Please pull out and copy every line of the records below that contains the string "width". Case counts, so treat uppercase and lowercase letters as different.

• Listed entries
====
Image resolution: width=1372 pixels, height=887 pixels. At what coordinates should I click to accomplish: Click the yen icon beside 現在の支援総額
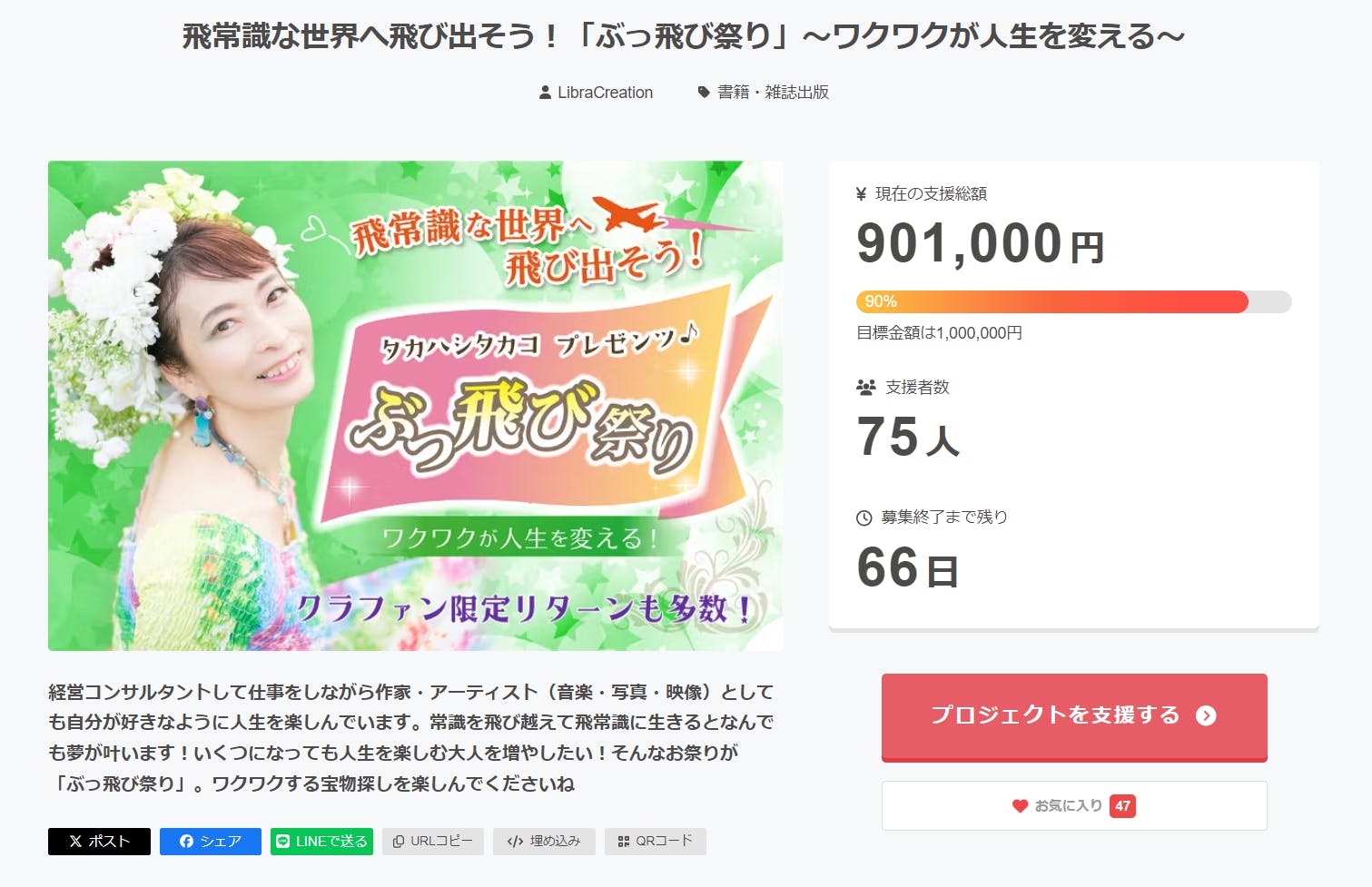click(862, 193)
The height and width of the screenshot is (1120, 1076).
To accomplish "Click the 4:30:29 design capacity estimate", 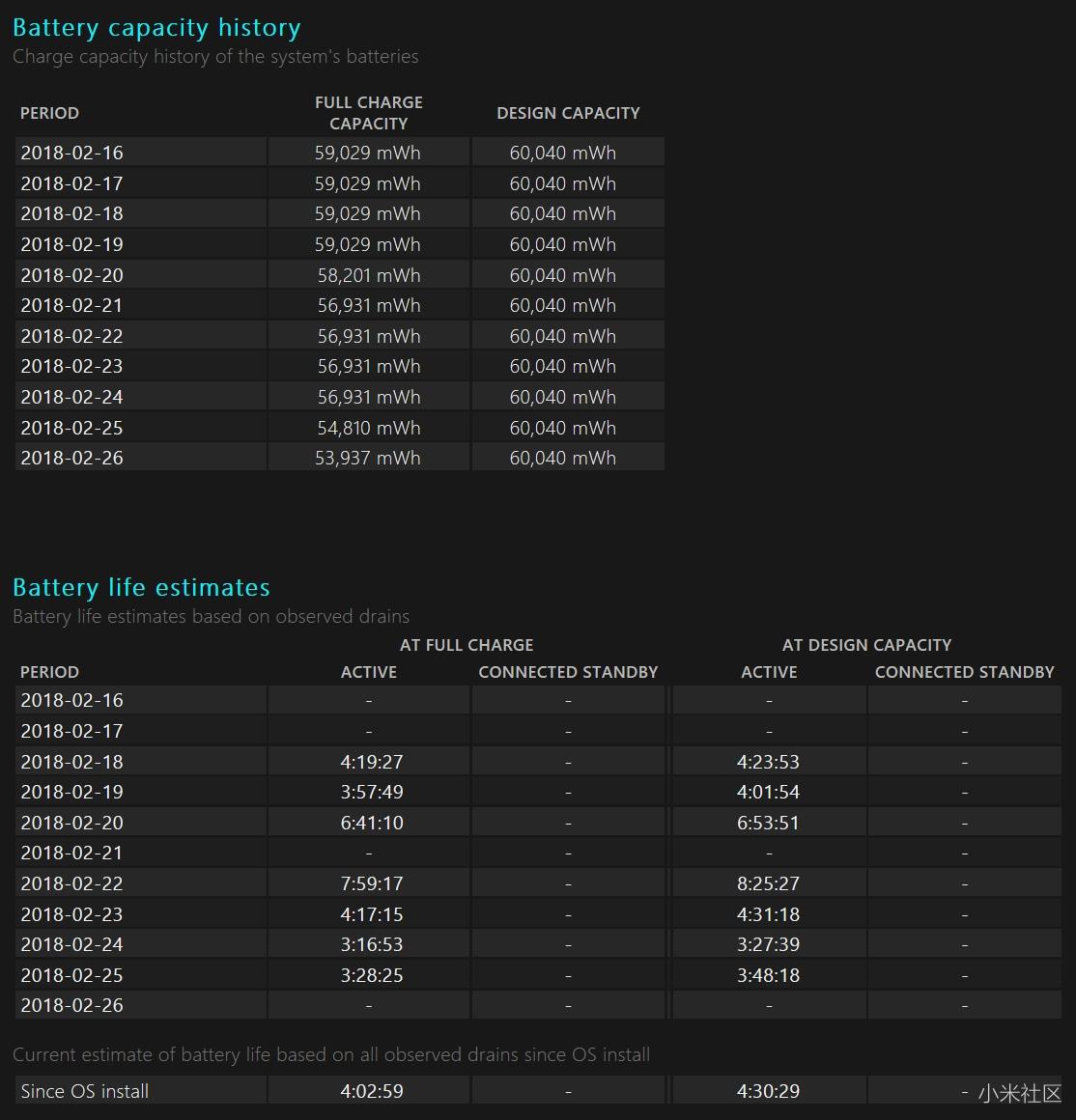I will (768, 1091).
====
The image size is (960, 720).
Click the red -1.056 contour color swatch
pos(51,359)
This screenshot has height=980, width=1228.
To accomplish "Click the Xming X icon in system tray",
====
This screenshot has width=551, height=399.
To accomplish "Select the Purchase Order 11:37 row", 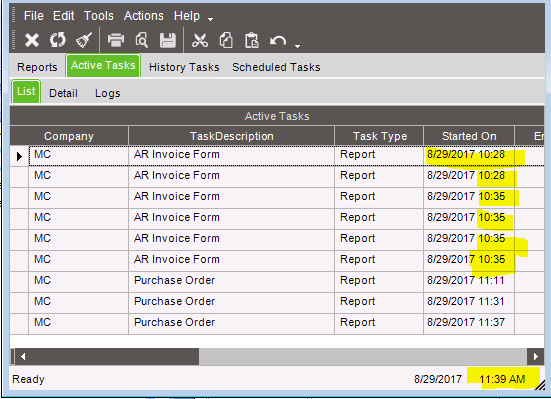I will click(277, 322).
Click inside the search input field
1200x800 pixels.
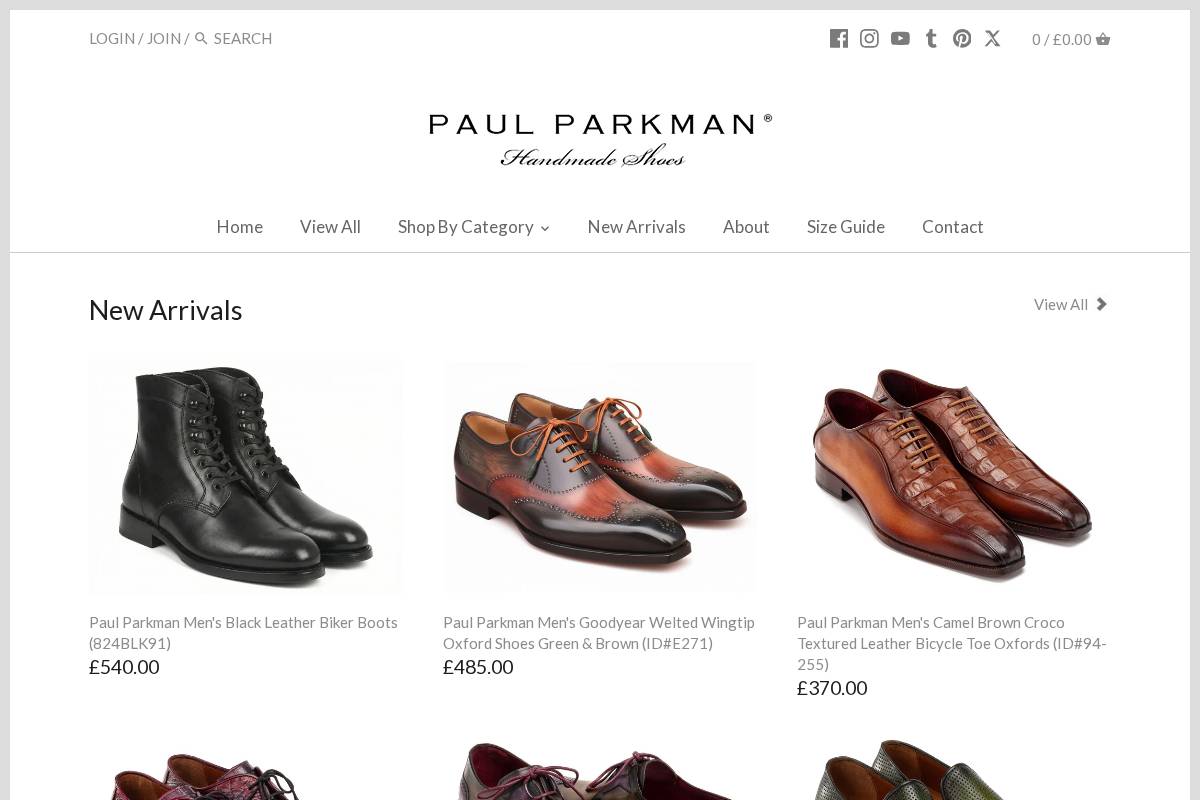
====
• Response to the exercise
Image resolution: width=1372 pixels, height=887 pixels. At what coordinates should I click to accomplish: Click the yen icon beside 現在の支援総額
The height and width of the screenshot is (1120, 1076).
This screenshot has height=980, width=1228.
This screenshot has width=551, height=399.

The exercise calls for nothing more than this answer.